État responsable fautes de publicité foncière – Art. 2444
Art. 2444 : responsabilité État pour fautes des services de publicité foncière (défaut publication, omission) ; action dans les dix ans à compter de la faute.
I. - L'Etat est responsable du préjudice résultant des fautes commises par chaque service chargé de la publicité foncière dans l'exécution de ses attributions, notamment : 1° Du défaut de publication des actes et décisions judiciaires déposés dans les services chargés de la publicité foncière et des inscriptions requises, toutes les fois que ce défaut de publication ne résulte pas d'une décision de refus ou de rejet ; 2° De l'omission, dans les certificats délivrés par les services chargés de la publicité foncière, d'une ou plusieurs des inscriptions existantes, à moins dans ce dernier cas que l'erreur ne provienne de désignations insuffisantes ou inexactes qui ne pourraient leur être imputées. II. - L'action en responsabilité de l'Etat pour les fautes commises par chaque service chargé de la publicité foncière est exercée devant le juge judiciaire et, sous peine de forclusion, dans le délai de dix ans suivant le jour où la faute a été commise.
Texte en vigueur au .
Source : Légifrance — Direction de l'information légale et administrative (DILA) (legifrance.gouv.fr), reproduit sous licence Licence Ouverte / Open Licence 2.0.
Ce que dit l'article, en clair
Cet article engage la responsabilité de l'État lorsque les services chargés de la publicité foncière (anciennement conservation des hypothèques) commettent une faute dans l'exercice de leurs missions.
Il couvre notamment le défaut de publication d'actes ou de décisions judiciaires déposés, ainsi que l'omission d'inscriptions existantes dans les certificats qu'ils délivrent. Toutefois, aucune responsabilité n'est engagée si le défaut de publication résulte d'une décision de refus ou de rejet, ou si l'omission dans un certificat provient de désignations insuffisantes ou inexactes non imputables au service.
L'action en responsabilité doit être portée devant le juge judiciaire dans un délai de dix ans à compter du jour où la faute a été commise, sous peine de forclusion.
Quand il s'applique
- Un acheteur acquiert un bien mais le service omet de publier l'acte de vente ; plus tard, un créancier hypothécaire non radié fait valoir ses droits.

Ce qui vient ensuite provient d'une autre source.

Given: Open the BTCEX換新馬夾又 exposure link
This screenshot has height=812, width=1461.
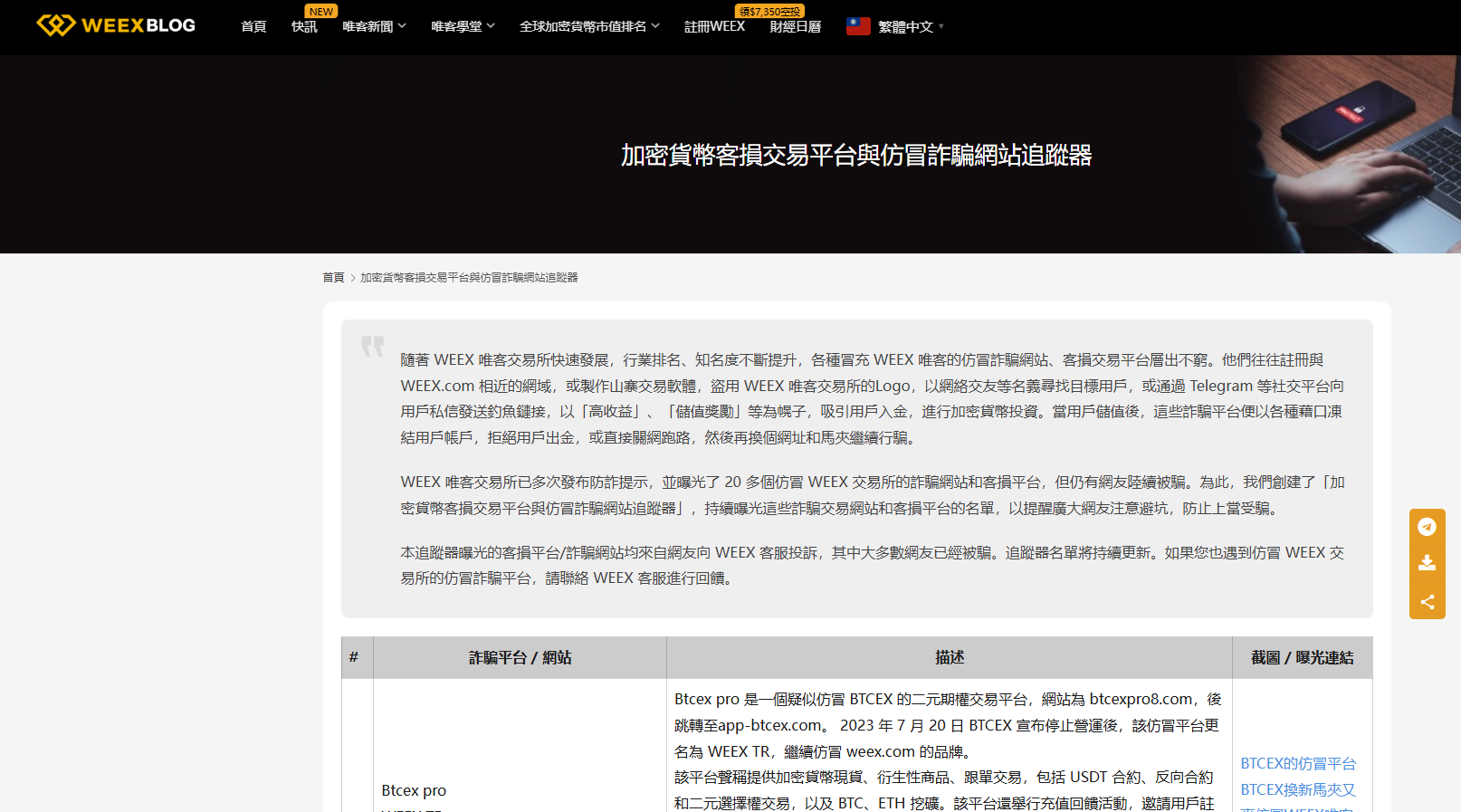Looking at the screenshot, I should 1297,790.
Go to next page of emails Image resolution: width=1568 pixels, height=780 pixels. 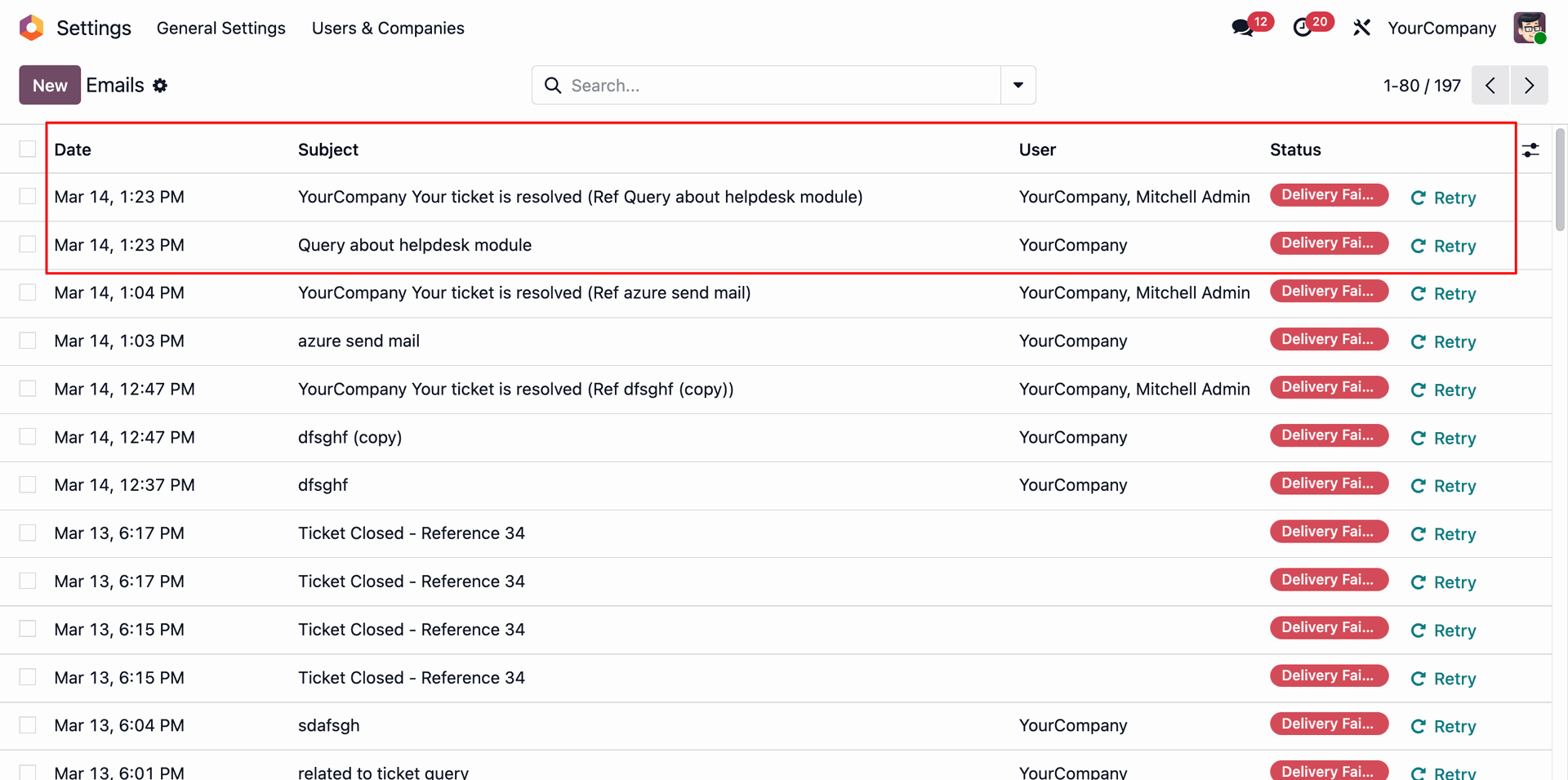pyautogui.click(x=1529, y=85)
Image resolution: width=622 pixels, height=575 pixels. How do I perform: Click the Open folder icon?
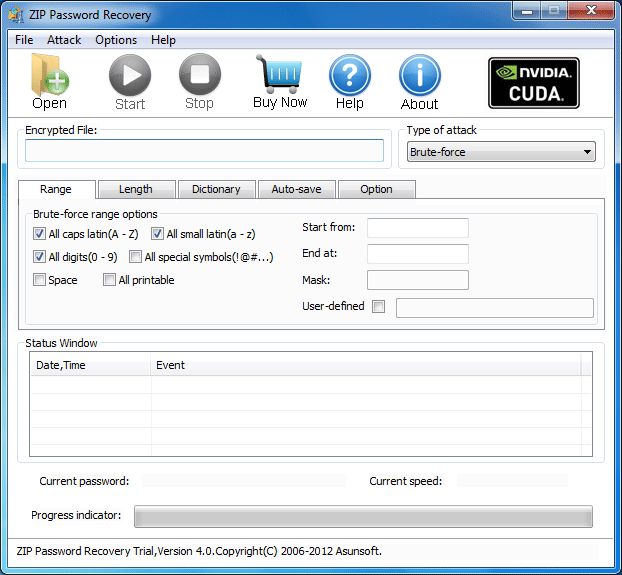48,75
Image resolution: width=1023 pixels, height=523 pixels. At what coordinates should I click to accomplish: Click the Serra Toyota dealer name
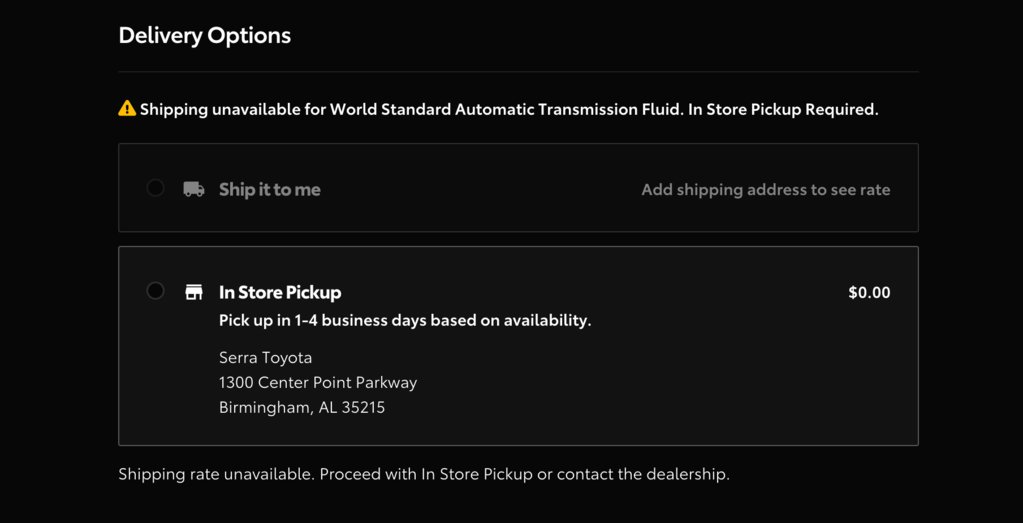[x=266, y=357]
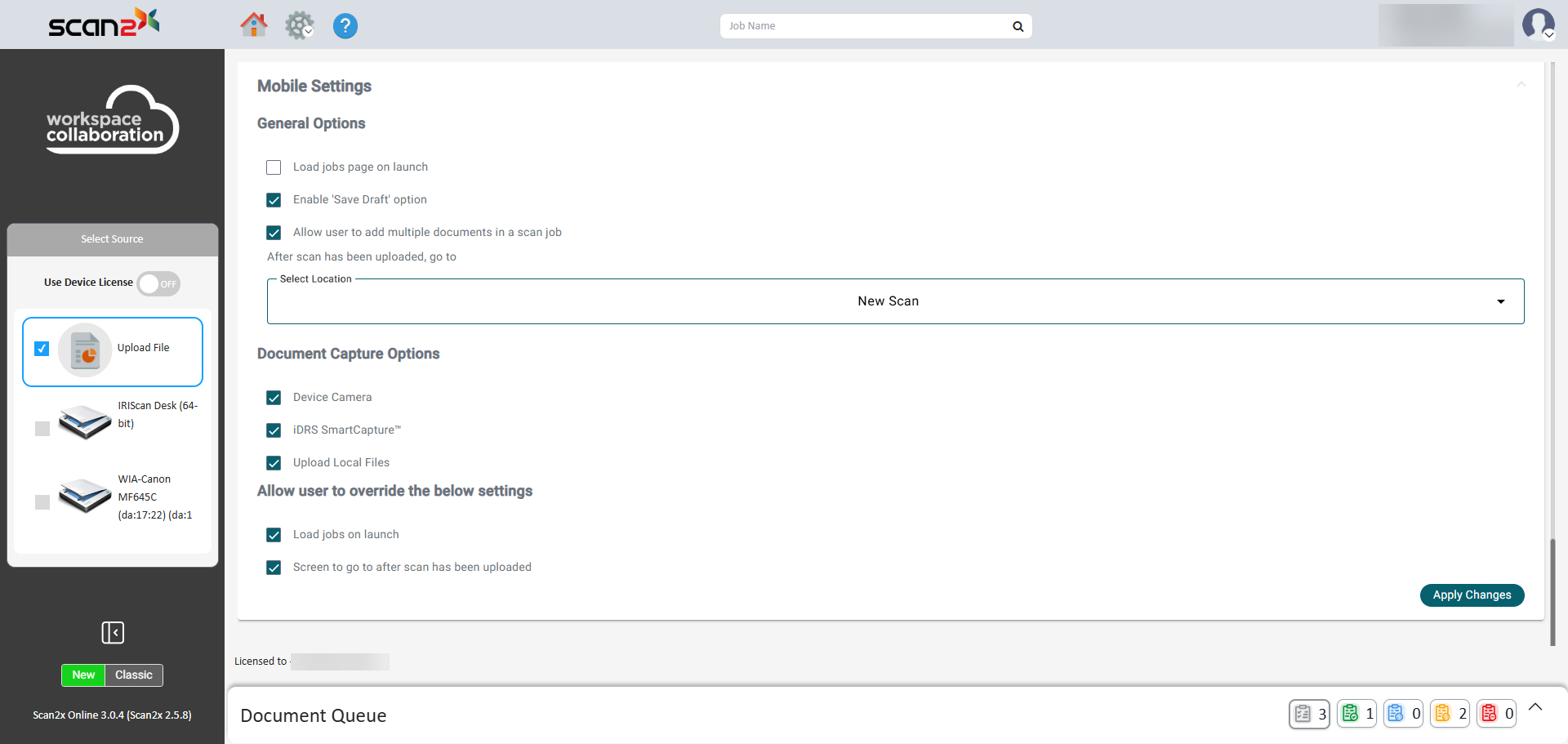The height and width of the screenshot is (744, 1568).
Task: Click the Job Name search field
Action: (866, 26)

- Un notaire demande un certificat hypothécaire ; le service omet d'y mentionner une inscription existante, ce qui induit l'acheteur en erreur.
- Une personne dépose un jugement de divorce emportant radiation d'hypothèque légale ; le service ne le publie pas, et l'hypothèque subsiste.
- Un propriétaire demande un état hypothécaire ; le certificat ne mentionne pas une inscription récente, causant un préjudice lors de la vente.
- Le service refuse de publier un acte et ce refus cause un préjudice – mais cette situation est exclue de la responsabilité prévue par l'article.
Ce que cet article ne dit pas
- Les erreurs commises par les notaires ou les particuliers dans la rédaction des actes ; celles-ci relèvent d'autres régimes de responsabilité.
- Le défaut de publication résultant d'une décision de refus ou de rejet du service (exclusion explicite de l'article).
- Les actions introduites plus de dix ans après la faute, qui sont irrecevables (forclusion).
- La validité substantielle des inscriptions elles-mêmes – l'article ne couvre que les fautes dans l'exécution des missions du service.